Yes, he’s the most entertaining part of the show, but I would have fired him on the spot and I’ve always been a huge fan of Barkley. That show was on at a time when kids easily could have been watching in half of the country. This is a guy that went to jail just a short while ago for drinking and driving, kept his job, and now spits on his employer.

TNT and the NBA can drop any pretense of caring about the community. This merely reinforces the idea for kids that they can do whatever they want without repercussions. Barkley should have been fired immediately after the broadcast.

(Link found via a Facebook friend.)

Quick shots.
-I heard Mike & Mike talking about Adrian Gonzalez of the Padres who has 22 home runs, and they offered up a classic baseball cliché – why does anybody pitch to him? Excuse me? It’s just one of those infuriating things I hear out of baseball people. I know, I know, it’s strategy, it’s why you need a good lineup, etc., etc. But to advocate rendering an exciting player useless is just dumb. I’d love to offer a parallel from another sport, but there isn’t one. Even if you foul Kobe Bryant every time he touches the ball, he eventually gets to shoot free throws. I honestly think baseball should at least consider finding a way to make pitching around a slugger more costly. Off the top of my head, each team should be able to designate one hitter a game that gets two bases for a walk. Go ahead and rip me, baseball purists, but you can’t deny it would add to the game’s excitement.

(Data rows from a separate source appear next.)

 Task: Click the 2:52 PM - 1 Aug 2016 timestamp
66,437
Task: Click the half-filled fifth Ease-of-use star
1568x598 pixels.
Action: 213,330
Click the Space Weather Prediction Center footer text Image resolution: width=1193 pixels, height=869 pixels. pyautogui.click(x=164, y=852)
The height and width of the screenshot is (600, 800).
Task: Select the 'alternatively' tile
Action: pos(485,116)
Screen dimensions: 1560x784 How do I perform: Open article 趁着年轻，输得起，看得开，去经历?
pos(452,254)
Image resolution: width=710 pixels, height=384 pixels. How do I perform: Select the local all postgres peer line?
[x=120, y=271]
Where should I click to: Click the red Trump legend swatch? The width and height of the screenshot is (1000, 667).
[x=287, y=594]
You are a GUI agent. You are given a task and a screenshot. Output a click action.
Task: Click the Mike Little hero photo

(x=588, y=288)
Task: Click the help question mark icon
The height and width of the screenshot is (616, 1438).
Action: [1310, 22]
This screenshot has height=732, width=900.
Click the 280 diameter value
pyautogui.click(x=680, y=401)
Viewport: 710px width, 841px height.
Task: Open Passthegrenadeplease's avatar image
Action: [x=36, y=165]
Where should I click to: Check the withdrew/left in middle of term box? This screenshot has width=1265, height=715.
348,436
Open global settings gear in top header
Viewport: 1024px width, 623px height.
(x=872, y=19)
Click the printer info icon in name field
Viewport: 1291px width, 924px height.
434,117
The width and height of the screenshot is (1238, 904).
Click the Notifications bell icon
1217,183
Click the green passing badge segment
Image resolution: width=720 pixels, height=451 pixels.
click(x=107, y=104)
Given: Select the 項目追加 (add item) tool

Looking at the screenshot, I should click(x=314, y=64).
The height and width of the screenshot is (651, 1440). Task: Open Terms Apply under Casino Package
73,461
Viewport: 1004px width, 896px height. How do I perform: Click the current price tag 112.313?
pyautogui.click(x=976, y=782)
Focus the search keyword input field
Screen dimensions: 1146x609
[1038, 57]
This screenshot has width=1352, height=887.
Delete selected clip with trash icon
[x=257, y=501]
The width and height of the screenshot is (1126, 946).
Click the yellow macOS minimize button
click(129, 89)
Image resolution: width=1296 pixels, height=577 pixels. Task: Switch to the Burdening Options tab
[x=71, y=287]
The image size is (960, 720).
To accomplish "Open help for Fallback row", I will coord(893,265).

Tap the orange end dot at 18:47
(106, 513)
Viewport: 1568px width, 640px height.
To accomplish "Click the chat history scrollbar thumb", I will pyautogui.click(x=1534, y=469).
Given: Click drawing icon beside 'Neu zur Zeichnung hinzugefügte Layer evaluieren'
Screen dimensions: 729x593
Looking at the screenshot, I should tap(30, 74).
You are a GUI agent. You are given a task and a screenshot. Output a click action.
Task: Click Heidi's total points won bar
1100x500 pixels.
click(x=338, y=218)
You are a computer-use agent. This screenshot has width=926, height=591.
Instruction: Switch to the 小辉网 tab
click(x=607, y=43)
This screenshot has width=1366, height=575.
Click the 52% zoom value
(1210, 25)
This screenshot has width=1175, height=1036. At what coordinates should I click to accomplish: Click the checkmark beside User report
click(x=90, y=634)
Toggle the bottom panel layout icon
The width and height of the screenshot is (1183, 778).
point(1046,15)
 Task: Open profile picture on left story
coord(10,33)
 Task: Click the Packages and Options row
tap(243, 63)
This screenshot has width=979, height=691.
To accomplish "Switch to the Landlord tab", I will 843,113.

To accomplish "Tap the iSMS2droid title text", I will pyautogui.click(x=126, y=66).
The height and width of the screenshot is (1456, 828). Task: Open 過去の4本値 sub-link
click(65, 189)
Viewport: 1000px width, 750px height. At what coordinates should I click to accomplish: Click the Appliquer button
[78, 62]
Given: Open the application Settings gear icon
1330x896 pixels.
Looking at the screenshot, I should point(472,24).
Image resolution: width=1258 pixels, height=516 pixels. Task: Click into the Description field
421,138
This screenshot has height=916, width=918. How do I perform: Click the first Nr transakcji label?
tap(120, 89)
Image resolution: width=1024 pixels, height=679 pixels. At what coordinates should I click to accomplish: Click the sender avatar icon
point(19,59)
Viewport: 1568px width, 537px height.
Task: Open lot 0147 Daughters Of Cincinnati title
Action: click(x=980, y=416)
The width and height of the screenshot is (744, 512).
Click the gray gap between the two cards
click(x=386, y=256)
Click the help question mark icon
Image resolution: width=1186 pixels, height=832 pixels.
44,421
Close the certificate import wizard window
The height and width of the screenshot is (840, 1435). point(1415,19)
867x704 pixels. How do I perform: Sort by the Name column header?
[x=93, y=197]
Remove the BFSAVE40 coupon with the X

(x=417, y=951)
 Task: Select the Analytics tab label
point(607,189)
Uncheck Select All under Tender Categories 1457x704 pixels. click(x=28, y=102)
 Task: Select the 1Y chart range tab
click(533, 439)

-Fans are finally coming around, and knocking Manny Ramirez out of the All-Star Game. If he’s anywhere near the starting lineup, fans should lose the vote instantly. I also have doubts about the “electronic ballot box stuffing” going on for Raul Ibanez. He certainly deserves to be an All-Star, but if this is how he has to make it, there’s a problem with the system.

-Tony Dungy and Rodney Harrison are joining NBC’s Sunday Night Football broadcast. They have one game a week, and, unless they’re dumping people, they seem to have more analysts than any network but ESPN.

-Have you “friended” Mike Missanelli on Facebook? So did I, but we were duped. It’s a PR guy, which I actually confirmed with the man himself. That’s just a little too disingenuous considering the Facebook format for me.

-Howard Eskin is reportedly getting a partner to try to revive his show, which is fading fast to Missanelli. He’s even on with his son today. The end of an era appears near.